Quer isto dizer que o poder discricionário não é um poder livre (dentro dos limites da lei), mas um poder jurídico. Portanto, a lei, ao conferir a determinado órgão um poder discricionário, não se satisfará com qualquer escolha que respeite o seu fim, antes pretende que seja procurada aquela que, ponderados todos os factos e circunstâncias que apenas in concreto podem ser descobertos, e observados os imperativos que decorrem dos princípios da proporcionalidade, da igualdade, da boa fé e da imparcialidade, o órgão administrativo tiver por a mais “certa”.


3.Qual o fundamento e o significado deste poder discricionário?
Há casos em que a lei pode regular todos os aspectos e, nesses casos, a actuação da Administração Pública traduz-se na mera aplicação da lei abstracta ao caso concreto. Porém, na maioria dos casos, o legislador reconhece que não lhe é possível prever todas as circunstâncias em que a Administração vai ter de actuar. Nem lhe é possível dispor acerca das melhores soluções para prosseguir o interesse público em para cada caso.
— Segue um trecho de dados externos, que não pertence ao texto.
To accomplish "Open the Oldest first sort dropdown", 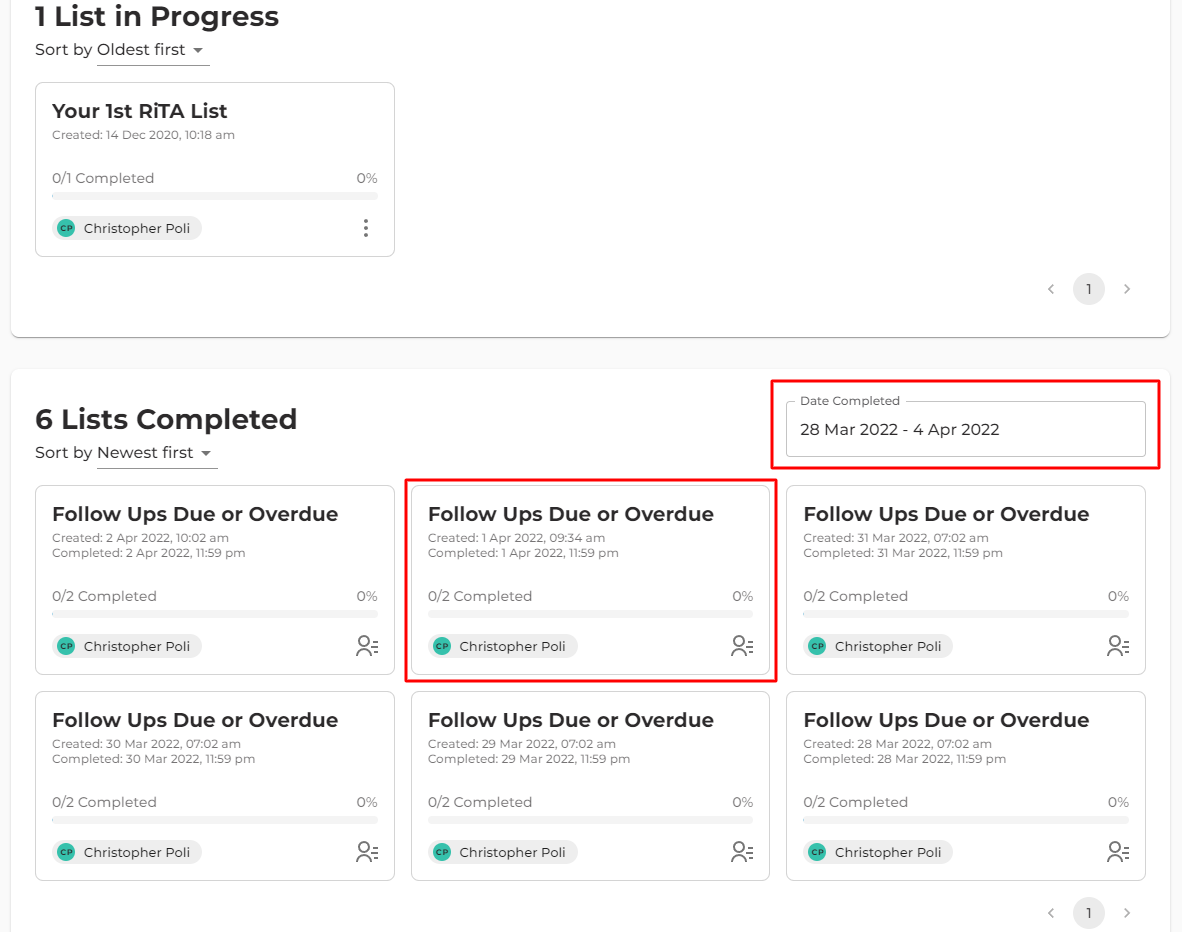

Para além destas razões práticas, há também razões teóricas: o poder discricionário visa, antes de tudo, assegurar o tratamento equitativo dos casos individuais. Juridicamente, o poder discricionário fundamenta-se quer no princípio da separação dos poderes, quer na própria concepção do Estado Social de Direito, enquanto Estado prestador e constitutivo de deveres positivos para a Administração, que dispõe de uma margem de autonomia jurídica.
É a conjugação desta dupla ordem de razões que justifica, pois, uma abertura na densidade da regulamentação, através da qual se confere à Administração competência para assegurar uma melhor adequação da decisão às circunstâncias concretas.
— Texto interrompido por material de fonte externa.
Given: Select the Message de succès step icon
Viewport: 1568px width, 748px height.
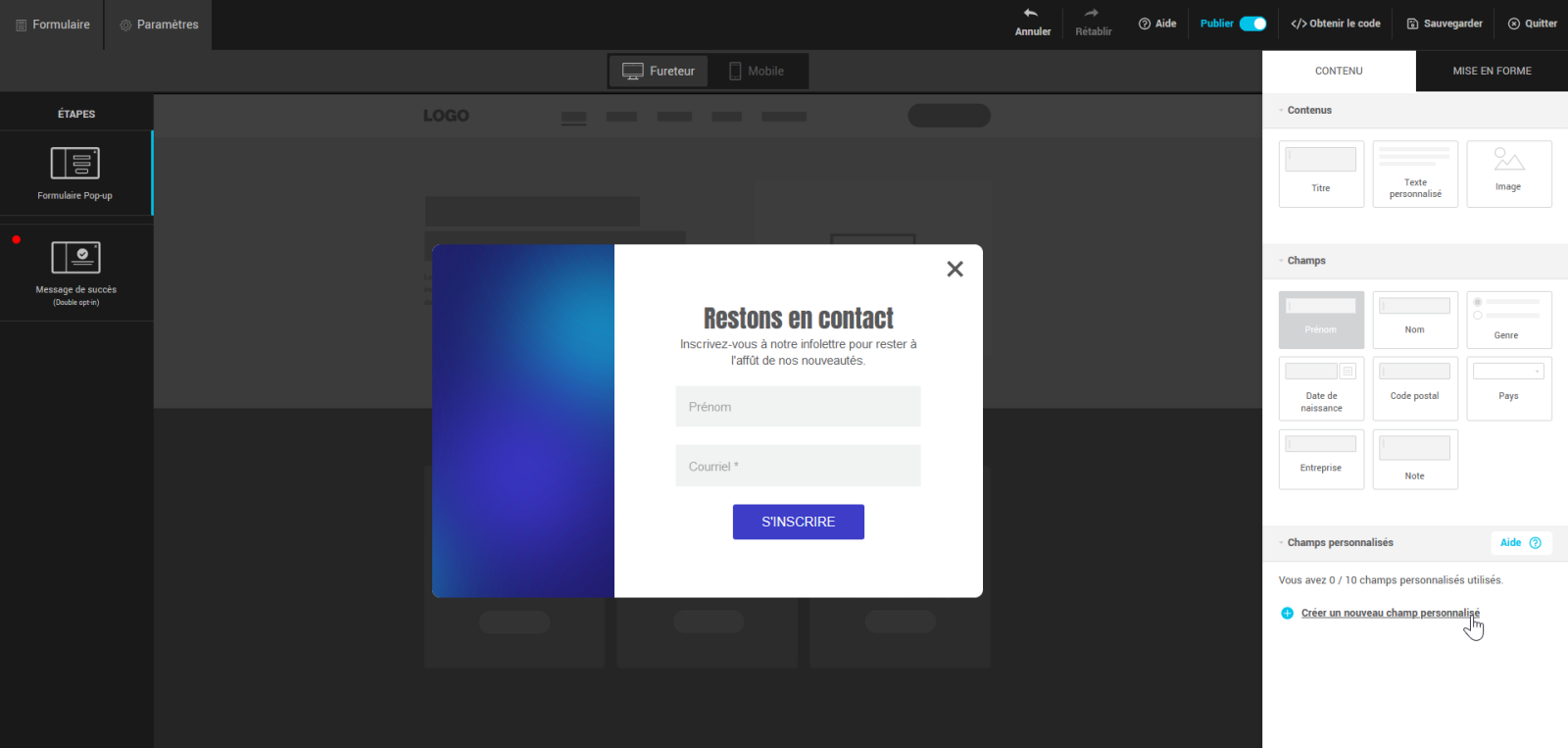Looking at the screenshot, I should point(75,257).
O poder discricionário não é um poder arbitrário: é um poder derivado da lei. O poder discricionário só pode ser exercido por aqueles a quem a lei o atribuir, só pode ser exercido para o fim em função do qual a lei o confere, e deve ser exercido de acordo com certos princípios jurídicos de actuação.
Por último há meios jurisdicionais para controlar o exercício do poder discricionário. O poder discricionário não é uma excepção ao princípio da legalidade, mas sim uma das formas possíveis de estabelecer a subordinação da Administração à lei.


4.Âmbito e limites
Quais os aspectos que a discricionariedade pode abranger, na actuação da Administração pública? Qual o seu âmbito? Em primeiro, o momento da prática do acto; depois, a decisão de praticar ou não um certo acto administrativo; a determinação dos factos e interesses relevantes para a decisão; o conteúdo concreto da decisão; a forma e as formalidades; a fundamentação ou não da decisão; ou a faculdade de apor ou não ao acto administrativo condições, termos, modos ou outras cláusulas acessórias.
Quais os seus limites? Em primeiro os limites legais e constitucionais. Depois, temos os limites que decorram de auto-vinculação. Contudo, a possibilidade de auto-vinculação da Administração não é ilimitada. A Administração não pode auto-vincular-se com desrespeito do artigo 112.º, n.º 5 da CRP.
Como garantir a observância e o respeito pelos limites do poder discricionário? A actividade da Administração está sujeita a vários tipos de controlos. Por um lado controlos de legalidade que podem ser feitos tanto pela Administração como pelos tribunais. Por outro lado, está sujeita a controlos de mérito, que visam avaliar o bem fundado das decisões da Administração, independentemente da sua legalidade – só pode ser feito pela Administração.
Podemos, a este propósito, falar de controlos jurisdicionais (efectuam-se através dos tribunais) e de controlos administrativos (são realizados por órgãos da Administração).